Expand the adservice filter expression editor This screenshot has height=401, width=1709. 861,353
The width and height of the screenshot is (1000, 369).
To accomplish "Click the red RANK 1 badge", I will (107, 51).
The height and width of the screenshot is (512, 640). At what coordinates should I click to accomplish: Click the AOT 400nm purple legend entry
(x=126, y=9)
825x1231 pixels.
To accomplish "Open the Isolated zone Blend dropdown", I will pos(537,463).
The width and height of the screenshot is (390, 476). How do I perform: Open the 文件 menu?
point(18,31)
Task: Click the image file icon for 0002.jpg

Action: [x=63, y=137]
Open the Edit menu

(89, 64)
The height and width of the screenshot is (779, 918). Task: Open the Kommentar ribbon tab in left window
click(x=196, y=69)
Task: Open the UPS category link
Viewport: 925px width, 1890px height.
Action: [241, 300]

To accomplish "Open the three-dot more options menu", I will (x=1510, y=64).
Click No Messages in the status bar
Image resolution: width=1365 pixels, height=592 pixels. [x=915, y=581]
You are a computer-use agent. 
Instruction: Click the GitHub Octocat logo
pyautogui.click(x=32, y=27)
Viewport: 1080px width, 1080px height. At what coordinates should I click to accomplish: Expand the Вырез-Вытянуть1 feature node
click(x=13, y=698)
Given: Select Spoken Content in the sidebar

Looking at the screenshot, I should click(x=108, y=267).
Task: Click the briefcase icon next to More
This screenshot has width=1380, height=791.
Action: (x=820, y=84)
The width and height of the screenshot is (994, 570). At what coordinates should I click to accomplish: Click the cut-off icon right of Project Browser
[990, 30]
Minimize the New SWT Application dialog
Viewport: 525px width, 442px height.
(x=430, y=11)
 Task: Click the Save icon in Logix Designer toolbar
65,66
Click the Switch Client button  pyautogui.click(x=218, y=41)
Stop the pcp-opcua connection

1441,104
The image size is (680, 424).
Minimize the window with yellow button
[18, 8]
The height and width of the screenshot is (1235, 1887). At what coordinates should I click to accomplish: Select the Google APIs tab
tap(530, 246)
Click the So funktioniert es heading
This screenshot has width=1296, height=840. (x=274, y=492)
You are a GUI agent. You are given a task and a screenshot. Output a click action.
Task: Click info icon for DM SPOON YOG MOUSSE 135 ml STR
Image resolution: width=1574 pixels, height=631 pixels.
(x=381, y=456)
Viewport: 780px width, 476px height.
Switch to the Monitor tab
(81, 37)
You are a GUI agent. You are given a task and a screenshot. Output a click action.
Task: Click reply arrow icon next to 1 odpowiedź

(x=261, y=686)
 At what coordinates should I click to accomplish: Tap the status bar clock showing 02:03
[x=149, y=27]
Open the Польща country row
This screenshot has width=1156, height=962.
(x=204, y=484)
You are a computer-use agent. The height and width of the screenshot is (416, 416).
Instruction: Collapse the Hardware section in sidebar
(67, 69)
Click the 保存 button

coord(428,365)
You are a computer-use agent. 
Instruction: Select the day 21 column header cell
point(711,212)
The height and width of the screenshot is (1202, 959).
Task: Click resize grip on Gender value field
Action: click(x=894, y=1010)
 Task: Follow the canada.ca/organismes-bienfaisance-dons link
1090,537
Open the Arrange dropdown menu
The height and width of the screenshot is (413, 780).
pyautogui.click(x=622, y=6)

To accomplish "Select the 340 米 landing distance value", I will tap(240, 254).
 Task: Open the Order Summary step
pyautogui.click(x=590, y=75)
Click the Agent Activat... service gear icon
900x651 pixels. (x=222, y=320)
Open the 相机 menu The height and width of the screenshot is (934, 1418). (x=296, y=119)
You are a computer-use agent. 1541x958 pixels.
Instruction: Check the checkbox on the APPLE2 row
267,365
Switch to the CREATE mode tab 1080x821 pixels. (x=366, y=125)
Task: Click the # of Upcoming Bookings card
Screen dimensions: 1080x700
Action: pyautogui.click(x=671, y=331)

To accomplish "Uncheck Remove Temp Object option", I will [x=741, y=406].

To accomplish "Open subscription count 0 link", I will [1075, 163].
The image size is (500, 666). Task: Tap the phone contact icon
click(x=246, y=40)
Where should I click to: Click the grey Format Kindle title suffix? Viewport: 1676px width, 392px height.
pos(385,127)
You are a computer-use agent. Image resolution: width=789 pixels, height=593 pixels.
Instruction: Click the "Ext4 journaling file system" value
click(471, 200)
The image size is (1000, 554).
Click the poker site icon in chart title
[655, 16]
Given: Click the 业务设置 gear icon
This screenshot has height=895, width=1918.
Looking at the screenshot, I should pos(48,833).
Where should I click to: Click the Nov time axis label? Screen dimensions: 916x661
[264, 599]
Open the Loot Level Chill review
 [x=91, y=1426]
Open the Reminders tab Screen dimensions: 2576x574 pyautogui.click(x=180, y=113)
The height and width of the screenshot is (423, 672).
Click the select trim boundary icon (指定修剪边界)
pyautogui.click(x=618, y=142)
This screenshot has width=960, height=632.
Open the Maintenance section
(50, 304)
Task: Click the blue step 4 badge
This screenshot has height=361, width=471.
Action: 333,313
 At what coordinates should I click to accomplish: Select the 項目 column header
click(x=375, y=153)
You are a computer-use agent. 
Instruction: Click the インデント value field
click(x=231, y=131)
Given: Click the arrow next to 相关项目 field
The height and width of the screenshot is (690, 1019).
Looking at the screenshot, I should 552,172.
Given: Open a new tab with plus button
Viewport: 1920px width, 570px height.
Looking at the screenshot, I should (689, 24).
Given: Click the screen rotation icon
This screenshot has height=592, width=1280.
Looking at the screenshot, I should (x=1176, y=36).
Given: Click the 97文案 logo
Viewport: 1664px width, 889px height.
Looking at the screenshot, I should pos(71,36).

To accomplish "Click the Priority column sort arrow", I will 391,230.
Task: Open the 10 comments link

##########

> _WORK INSTRUCTIONS_: Output every line of the listing word for word.

> _YOUR SOLUTION_:
Expand the adservice filter expression editor This screenshot has height=401, width=1709. 861,353
The width and height of the screenshot is (1000, 369).
To accomplish "Click the red RANK 1 badge", I will (107, 51).
The height and width of the screenshot is (512, 640). At what coordinates should I click to accomplish: Click the AOT 400nm purple legend entry
(x=126, y=9)
825x1231 pixels.
To accomplish "Open the Isolated zone Blend dropdown", I will pos(537,463).
The width and height of the screenshot is (390, 476). How do I perform: Open the 文件 menu?
point(18,31)
Task: Click the image file icon for 0002.jpg

Action: [x=63, y=137]
Open the Edit menu

(89, 64)
The height and width of the screenshot is (779, 918). Task: Open the Kommentar ribbon tab in left window
click(x=196, y=69)
Task: Open the UPS category link
Viewport: 925px width, 1890px height.
Action: [241, 300]

To accomplish "Open the three-dot more options menu", I will (x=1510, y=64).
Click No Messages in the status bar
Image resolution: width=1365 pixels, height=592 pixels. [x=915, y=581]
You are a computer-use agent. 
Instruction: Click the GitHub Octocat logo
pyautogui.click(x=32, y=27)
Viewport: 1080px width, 1080px height. At what coordinates should I click to accomplish: Expand the Вырез-Вытянуть1 feature node
click(x=13, y=698)
Given: Select Spoken Content in the sidebar

Looking at the screenshot, I should click(x=108, y=267).
Task: Click the briefcase icon next to More
This screenshot has width=1380, height=791.
Action: (x=820, y=84)
The width and height of the screenshot is (994, 570). At what coordinates should I click to accomplish: Click the cut-off icon right of Project Browser
[990, 30]
Minimize the New SWT Application dialog
Viewport: 525px width, 442px height.
(x=430, y=11)
 Task: Click the Save icon in Logix Designer toolbar
65,66
Click the Switch Client button  pyautogui.click(x=218, y=41)
Stop the pcp-opcua connection

1441,104
The image size is (680, 424).
Minimize the window with yellow button
[18, 8]
The height and width of the screenshot is (1235, 1887). At what coordinates should I click to accomplish: Select the Google APIs tab
tap(530, 246)
Click the So funktioniert es heading
This screenshot has width=1296, height=840. (x=274, y=492)
You are a GUI agent. You are given a task and a screenshot. Output a click action.
Task: Click info icon for DM SPOON YOG MOUSSE 135 ml STR
Image resolution: width=1574 pixels, height=631 pixels.
(x=381, y=456)
Viewport: 780px width, 476px height.
Switch to the Monitor tab
(81, 37)
You are a GUI agent. You are given a task and a screenshot. Output a click action.
Task: Click reply arrow icon next to 1 odpowiedź

(x=261, y=686)
 At what coordinates should I click to accomplish: Tap the status bar clock showing 02:03
[x=149, y=27]
Open the Польща country row
This screenshot has width=1156, height=962.
(x=204, y=484)
You are a computer-use agent. The height and width of the screenshot is (416, 416).
Instruction: Collapse the Hardware section in sidebar
(67, 69)
Click the 保存 button

coord(428,365)
You are a computer-use agent. 
Instruction: Select the day 21 column header cell
point(711,212)
The height and width of the screenshot is (1202, 959).
Task: Click resize grip on Gender value field
Action: click(x=894, y=1010)
 Task: Follow the canada.ca/organismes-bienfaisance-dons link
1090,537
Open the Arrange dropdown menu
The height and width of the screenshot is (413, 780).
pyautogui.click(x=622, y=6)

To accomplish "Select the 340 米 landing distance value", I will tap(240, 254).
 Task: Open the Order Summary step
pyautogui.click(x=590, y=75)
Click the Agent Activat... service gear icon
900x651 pixels. (x=222, y=320)
Open the 相机 menu The height and width of the screenshot is (934, 1418). (x=296, y=119)
You are a computer-use agent. 1541x958 pixels.
Instruction: Check the checkbox on the APPLE2 row
267,365
Switch to the CREATE mode tab 1080x821 pixels. (x=366, y=125)
Task: Click the # of Upcoming Bookings card
Screen dimensions: 1080x700
Action: pyautogui.click(x=671, y=331)

To accomplish "Uncheck Remove Temp Object option", I will [x=741, y=406].

To accomplish "Open subscription count 0 link", I will [1075, 163].
The image size is (500, 666). Task: Tap the phone contact icon
click(x=246, y=40)
Where should I click to: Click the grey Format Kindle title suffix? Viewport: 1676px width, 392px height.
pos(385,127)
You are a computer-use agent. Image resolution: width=789 pixels, height=593 pixels.
Instruction: Click the "Ext4 journaling file system" value
click(471, 200)
The image size is (1000, 554).
Click the poker site icon in chart title
[655, 16]
Given: Click the 业务设置 gear icon
This screenshot has height=895, width=1918.
Looking at the screenshot, I should pos(48,833).
Where should I click to: Click the Nov time axis label? Screen dimensions: 916x661
[264, 599]
Open the Loot Level Chill review
 [x=91, y=1426]
Open the Reminders tab Screen dimensions: 2576x574 pyautogui.click(x=180, y=113)
The height and width of the screenshot is (423, 672).
Click the select trim boundary icon (指定修剪边界)
pyautogui.click(x=618, y=142)
This screenshot has width=960, height=632.
Open the Maintenance section
(50, 304)
Task: Click the blue step 4 badge
This screenshot has height=361, width=471.
Action: 333,313
 At what coordinates should I click to accomplish: Select the 項目 column header
click(x=375, y=153)
You are a computer-use agent. 
Instruction: Click the インデント value field
click(x=231, y=131)
Given: Click the arrow next to 相关项目 field
The height and width of the screenshot is (690, 1019).
Looking at the screenshot, I should 552,172.
Given: Open a new tab with plus button
Viewport: 1920px width, 570px height.
Looking at the screenshot, I should (689, 24).
Given: Click the screen rotation icon
This screenshot has height=592, width=1280.
Looking at the screenshot, I should (x=1176, y=36).
Given: Click the 97文案 logo
Viewport: 1664px width, 889px height.
Looking at the screenshot, I should pos(71,36).

To accomplish "Click the Priority column sort arrow", I will 391,230.
Task: Open the 10 comments link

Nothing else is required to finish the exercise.